Libyan militiamen loyal to the Government of National Accord (GNA), Libya’s internationally recognised government, keep watch from a position south of the Libyan capital Tripoli on September 25, 2018. Libya’s GNA has called on the UN to take “concrete and effective” action to protect civilians and halt fighting near the capital that has killed more than 100 people since late August. The Libyan capital has been at the centre of a battle for influence between armed groups since dictator Moamer Kadhafi was ousted and killed in a NATO-backed uprising in 2011. / AFP / MAHMUD TURKIA
Benghazi, Libya: A recent bout of heavy fighting in the capital Tripoli has come to a halt after warring militias signed a new ceasefire agreement, Libyan authorities said Wednesday.
The UN-backed government said in a statement it welcomed the ceasefire agreement, which was brokered by local representatives and tribal leaders.
Fighting in Tripoli first erupted on August 26 when the 7th Brigade comprised of militias hailing from Tarhouna, a town about 60 kilometres south of Tripoli, attacked southern neighbourhoods of the capital.
The Tripoli Revolutionaries’ Brigades and the Nawasi Brigade, militias which support the UN-backed government, came to the city’s defence. Clashes flared up again last week, breaking a previous, UN-brokered ceasefire that began earlier this month.
At least 117 people, including civilians, have been killed in the fighting and another 404 wounded. Twenty people remain missing since fighting first began there, the Health Ministry said.
In the past two days, 1,700 families have been displaced due to renewed fighting, the UN aid agency said Tuesday. A total of 5,000 families have sought refuge with relatives in safer parts of Tripoli and its outskirts since August 26, the UN Office for the Coordination of Humanitarian Affairs said.

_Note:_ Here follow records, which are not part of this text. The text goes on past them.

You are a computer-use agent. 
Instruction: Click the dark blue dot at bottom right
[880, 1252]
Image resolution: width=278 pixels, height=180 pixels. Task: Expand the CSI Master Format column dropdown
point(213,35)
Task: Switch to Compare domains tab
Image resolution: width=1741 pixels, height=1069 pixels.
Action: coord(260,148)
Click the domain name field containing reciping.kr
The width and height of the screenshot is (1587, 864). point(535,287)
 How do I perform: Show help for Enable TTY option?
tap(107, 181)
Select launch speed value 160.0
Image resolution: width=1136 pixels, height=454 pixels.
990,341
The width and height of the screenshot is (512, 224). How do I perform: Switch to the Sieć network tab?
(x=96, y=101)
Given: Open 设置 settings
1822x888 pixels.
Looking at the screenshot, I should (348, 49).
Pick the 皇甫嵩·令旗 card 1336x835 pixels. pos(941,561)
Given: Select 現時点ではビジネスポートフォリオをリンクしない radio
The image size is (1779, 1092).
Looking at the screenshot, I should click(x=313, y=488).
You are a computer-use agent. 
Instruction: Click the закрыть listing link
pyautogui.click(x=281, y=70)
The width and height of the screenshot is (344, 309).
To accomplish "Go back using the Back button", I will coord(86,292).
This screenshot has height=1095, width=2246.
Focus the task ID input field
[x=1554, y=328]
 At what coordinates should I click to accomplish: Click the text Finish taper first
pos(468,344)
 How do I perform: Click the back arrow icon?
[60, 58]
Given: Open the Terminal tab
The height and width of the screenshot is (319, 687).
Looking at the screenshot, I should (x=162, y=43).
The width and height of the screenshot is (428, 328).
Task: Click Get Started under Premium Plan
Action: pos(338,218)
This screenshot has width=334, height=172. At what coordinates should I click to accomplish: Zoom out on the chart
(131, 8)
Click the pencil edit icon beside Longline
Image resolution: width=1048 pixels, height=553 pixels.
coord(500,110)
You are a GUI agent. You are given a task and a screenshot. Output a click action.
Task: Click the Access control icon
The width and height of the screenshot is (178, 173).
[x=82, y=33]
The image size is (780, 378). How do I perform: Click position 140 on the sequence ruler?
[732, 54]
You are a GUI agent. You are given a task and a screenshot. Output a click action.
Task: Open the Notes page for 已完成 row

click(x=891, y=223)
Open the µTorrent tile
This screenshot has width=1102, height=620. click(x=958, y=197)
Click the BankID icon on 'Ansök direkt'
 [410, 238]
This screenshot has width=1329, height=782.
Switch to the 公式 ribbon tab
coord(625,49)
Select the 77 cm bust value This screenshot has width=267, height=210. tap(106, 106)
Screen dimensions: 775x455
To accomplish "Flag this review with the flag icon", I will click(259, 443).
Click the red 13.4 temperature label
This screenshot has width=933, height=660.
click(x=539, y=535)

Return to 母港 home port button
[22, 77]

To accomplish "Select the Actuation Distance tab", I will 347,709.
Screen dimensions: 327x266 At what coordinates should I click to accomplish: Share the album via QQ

“The clashes have led to a breakdown in basic services such as electricity and water,” UN Humanitarian Coordinator Maria Ribeiro said.
The fighting underscored the country’s lingering lawlessness more than seven years after the uprising that toppled and later killed longtime ruler Muammar Gaddafi. Libya is currently ruled by rival authorities in Tripoli and the east, each backed by an array of militias.